• [Elenco attività]
1. Nel testo sull'interrogatorio di Napolitano, quale caratteristica viene indicata per la sala del Bronzino?
2. Prosegui il testo sull'interrogatorio di Napolitano a partire dalla sua ultima frase.

• [Blocco di testo]
╔══
I giudici di Palermo hanno ragione: la trattativa tra alcuni vertici dello Stato e Cosa Nostra nella
stagione 1992-93 è servita per concedere alla mafia alcuni privilegi e lo Stato
italiano ha accondisceso. Questa è la notizia più rilevante venuta fuori
dall'interrogatorio a carico del Presidente della Repubblica Giorgio Napolitano
da parte di un pool di magistrati e avvocati provenienti da Palermo e
coraggiosamente impegnati nel processo sulla Trattativa stato-mafia.
Nella sala “oscura” del
Bronzino, stanza priva di finestre, Napolitano entra davanti a un gruppo composto
principalmente dal procuratore aggiunto Vittorio
Teresi, i pm Antonino di Matteo,
Francesco Del Bene e Roberto Tartaglia, più gli avvocati degli imputati, come il legale
di Riina o di Mori. Totalmente assenti i giornalisti e i fotografi, che
attendono fuori le prime indiscrezioni dei magistrati e tengono d’occhio i
comunicati ufficiali del Colle.
╚══
• [Righe di dati]
╔══
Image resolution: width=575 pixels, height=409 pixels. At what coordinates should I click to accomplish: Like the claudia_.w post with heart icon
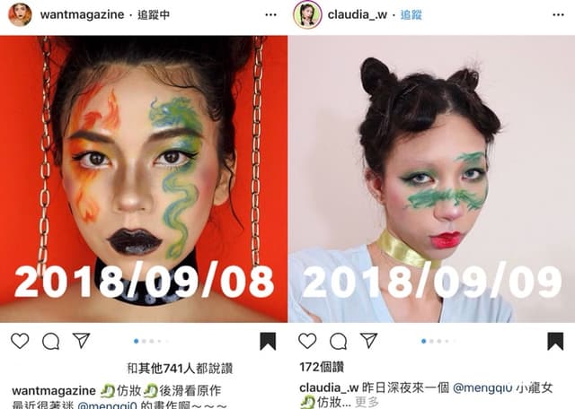pyautogui.click(x=307, y=341)
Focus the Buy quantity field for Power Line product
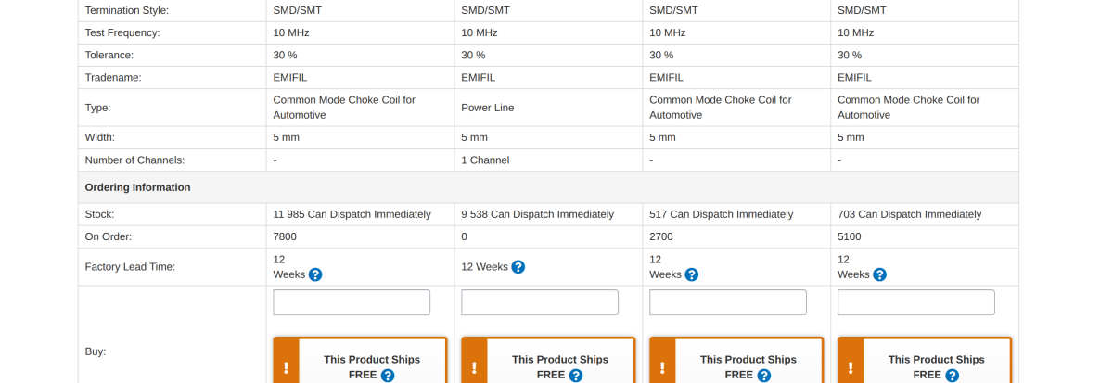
╚══
• [Esiti per attività]
1. È una stanza priva di finestre.

2.
Quaranta domande
appositamente preparate e vagliate preventivamente a cui Napolitano ha dovuto
dare risposta. Ma perché i giudici hanno voluto il contributo di Napolitano nel
processo sulla trattativa? Fondamentalmente erano due le cose che
interessavano.
La prima riguardava una lettera scritta da Loris D’Ambrosio, il consulente giuridico di Napolitano, morto di
infarto nel luglio 2012, indirizzata al Presidente della Repubblica: in essa il
consulente denunciava «episodi del periodo 1989-1993 che mi preoccupano e
fanno riflettere; che mi hanno portato a enucleare ipotesi – solo ipotesi – di
cui ho detto anche ad altri, quasi preso anche dal vivo timore di essere
stato allora considerato solo un ingenuo e utile scriba di cose utili a fungere
da scudo per indicibili accordi».
Il secondo tema era invece
relativo alla consapevolezza di Napolitano che esistesse effettivamente una
strategia mafiosa che mirava ad ottenere dallo Stato determinate cose
attraverso l’uso delle stragi.
Loris D'Ambrosio |
Sul primo punto è da dire che
il contributo di Napolitano è stato alquanto deludente. I giudici volevano che Napolitano, che lavorava a
strettissimo contatto con D'Ambrosio, spiegasse il senso di quell'allarme che
il suo consulente gli aveva lasciato: D'Ambrosio parla di «indicibili accordi»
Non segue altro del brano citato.